A ludicrous left turn from director Todd Phillips, Joker: Folie a Deux goes all in as a comic-book movie jukebox musical that looks fantastic yet is an unsatisfying blend of psychological crime drama and big-tune spectacle.
Occasionally a filmmaker is compelled to pull off the ultimate flex. Director Todd Phillips has had many successful films in his career (The Hangover, Old School) yet Joker was perhaps the most satisfying: a standalone origin story of the famed DC supervillain that garnered controversy, became a box-office sensation, and nabbed actor Joaquin Phoenix his first Oscar.
No doubt feeling his oats, Phillips returns to the world of the madman clown with self-destruction (seemingly) his intent in his decision to create a jukebox musical anti-superhero movie. It’s bold; it’s bizarre; and most of all Joker: Folie a Deux is bad.
Joker: Folie a Deux begins with now tamed madman Arthur Fleck/Joker (Joaquin Phoenix) incarcerated in Arkham Asylum for the horrendous murders committed in the first film. During a routine visit with his lawyer (Catherine Keener), Arthur meets Lee (Lady Gaga) an admirer who convinces the emotionally vulnerable and mentally unstable Fleck to wake-up from his medicated stupor and become the Joker once again.
The cinematic equivalent of “don’t shit where you eat”, Joker: Folie a Deux is almost admirable in its decision to flip-the-bird to a loyal audience who made the under-fire first Joker movie a success. Phillips’ intentionally provocative creative decisions – chief among them to follow a gritty Scorsese-style comic-book movie with a fantastical musical – was either done as a dare or a delusional mindset that fans of the first Joker movie will swallow whatever Phillips is serving.

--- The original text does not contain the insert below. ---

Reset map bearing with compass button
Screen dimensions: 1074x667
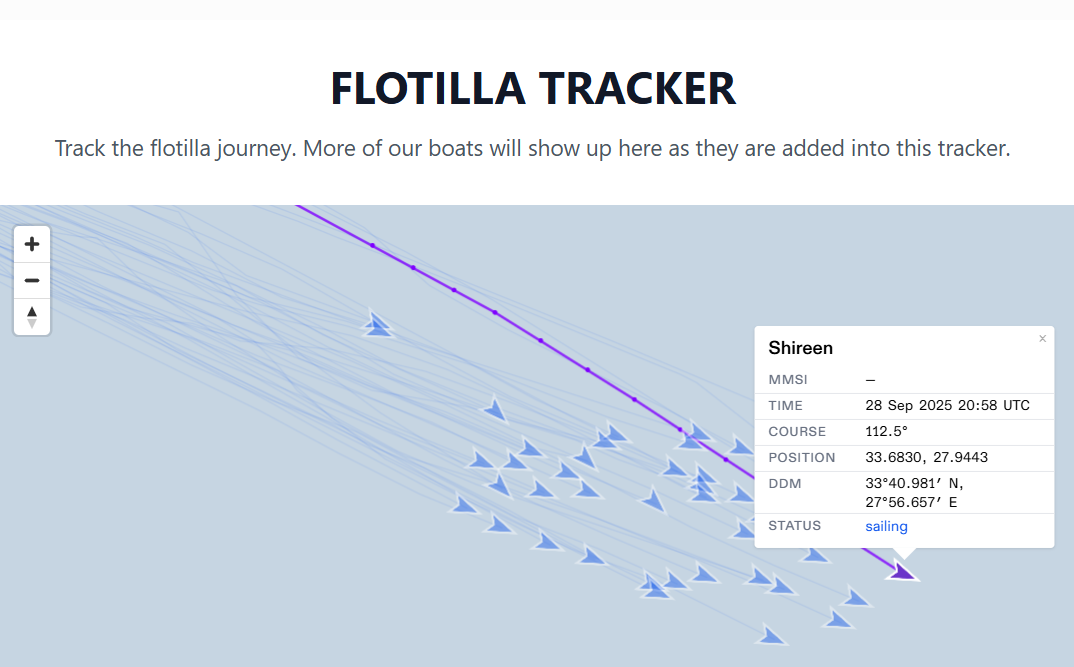[32, 316]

There is only so much chocolate-coated crap any film fan can swallow, and half-way through an absurdly long Joker: Folie a Deux the dry retching already begins. Phoenix for his part delivers another dedicated turn as Fleck, yet you can’t help but wonder if the same notorious mind behind practical-joke documentary I’m Still Here got a kick from punking an audience out of their hard-earned for what is a joke of a film. Lady Gaga, meanwhile, is as bland as they come with a predictable turn (she sings! she dances!) that is more performance fart than art.
Warner Bros. not only gave the OK to Joker: Folie a Deux, but also handed over a budget of $200 million (early box-office suggests the film will bomb). For a movie studio that notoriously shelved two completed big-budget movies in Batgirl and Coyote vs. Acme, one could ask why Warner didn’t bury this film in their dusty archives as well.